The Team Behind DeepStack

Martin Schmid (CEO), Rudolf Kadlec (CTO), and Matej Moravcik (CSO) built DeepStack while visiting DeepMind’s first international AI research outpost in Edmonton, Alberta. The lab, which Alphabet shut down in 2023, was at the time one of the world’s most concentrated nodes of AI talent. The trio’s poker AI achievement was published in Science in 2017 and instantly elevated them to the front rank of reinforcement learning researchers.

The connection between poker and financial trading is more than metaphorical. Both involve sequential decision-making under uncertainty, incomplete information about opponents’ positions, and reward signals that are unambiguous but delayed. In poker, the score is chips won or lost per session. In trading, as Schmid puts it: “The nice thing about trading and markets is that the scoring is super simple: how much money did the agent make?”

This directness of reward signal is precisely what makes financial markets an attractive domain for reinforcement learning. Unlike supervised learning applications, where you need labeled training data, RL agents learn by doing — they take actions, observe outcomes, and update their strategies. The poker research demonstrated that RL agents trained through self-play could develop strategies that outperformed human intuition in complex, adversarial, imperfect-information environments. Markets are exactly that.

From Poker Tables to Trading Desks

EquiLibre’s algorithms were initially deployed in cryptocurrency markets in 2025, where liquidity conditions, 24/7 operation, and data richness made them an ideal proving ground. The track record built in crypto — zero negative months since inception — gave Tower Research Capital the confidence to extend the partnership to equity markets.

Tower Research Capital is one of the world’s largest and most sophisticated quantitative trading firms, responsible for significant daily volume across global exchanges. The firm’s willingness to integrate EquiLibre’s RL-based agents into live equity trading — managing “billions in daily volume” across the S&P 500 and Nasdaq — is itself a significant institutional endorsement. Tower doesn’t experiment with unproven technology on live capital at that scale.

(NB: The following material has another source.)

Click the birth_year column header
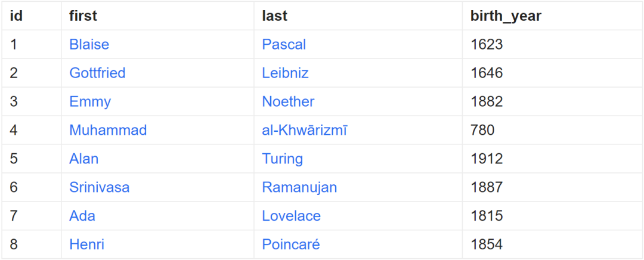Screen dimensions: 644x260 (x=506, y=16)
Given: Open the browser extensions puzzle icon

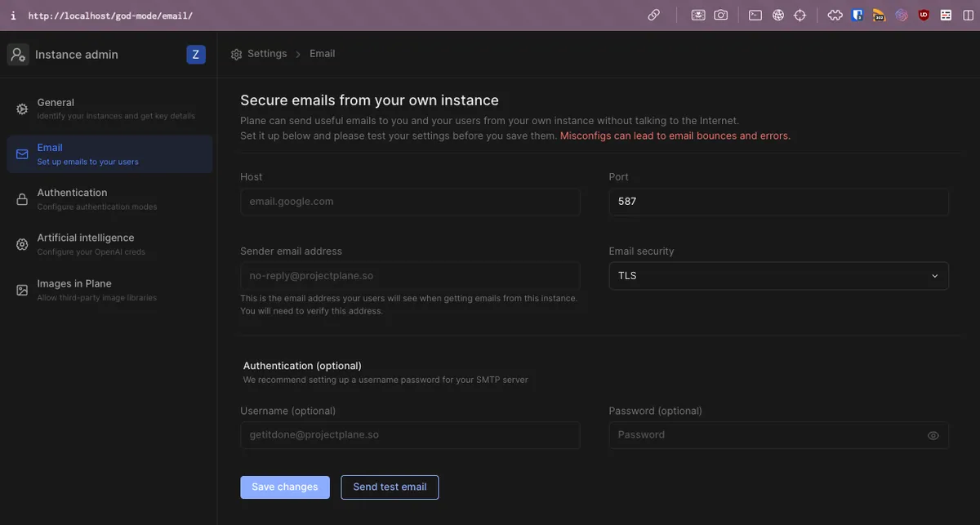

The specific strategies EquiLibre employs are not publicly disclosed, as is standard in quantitative trading. The firm’s competitive advantage lies in the approach — self-learning models motivated by financial reward signals, applying the imperfect-information game theory developed for poker to the perpetual adversarial game of price discovery — rather than any single trade or algorithm.

The Business Case for Reinforcement Learning in Finance

Traditional quantitative trading relies heavily on statistical arbitrage: identifying price discrepancies across assets or time periods based on historical patterns and exploiting them before they close. These strategies are subject to alpha decay as more capital chases the same signals, and they require constant recalibration as market microstructure evolves.

Reinforcement learning offers a different paradigm. Rather than encoding human-identified patterns, RL agents develop their own representations of market dynamics through interaction. They can adapt to changing conditions — market regime shifts, new participants, policy changes — in ways that static models cannot. And because they’re trained through self-play and interaction rather than historical data alone, they’re potentially less exposed to the overfitting that plagues backtested quant strategies.

The poker analogy holds at the competitive level too. Markets are not solved games; like poker, they have persistent exploitable inefficiencies because participants have bounded rationality and varying objectives. An RL agent that can model counterparty behavior and adapt its strategy dynamically has a structural advantage over agents relying on fixed rules.

$500M Valuation and the Series A

EquiLibre’s funding history reflects the trajectory of a high-conviction bet on a novel research approach. A seed round of $10 million, led by Blossom Capital at a $140 million valuation, gave the founders runway to prove out the crypto trading thesis. The Series A — led by Creandum and described as the largest single investment in the firm’s history — represents a major conviction upgrade.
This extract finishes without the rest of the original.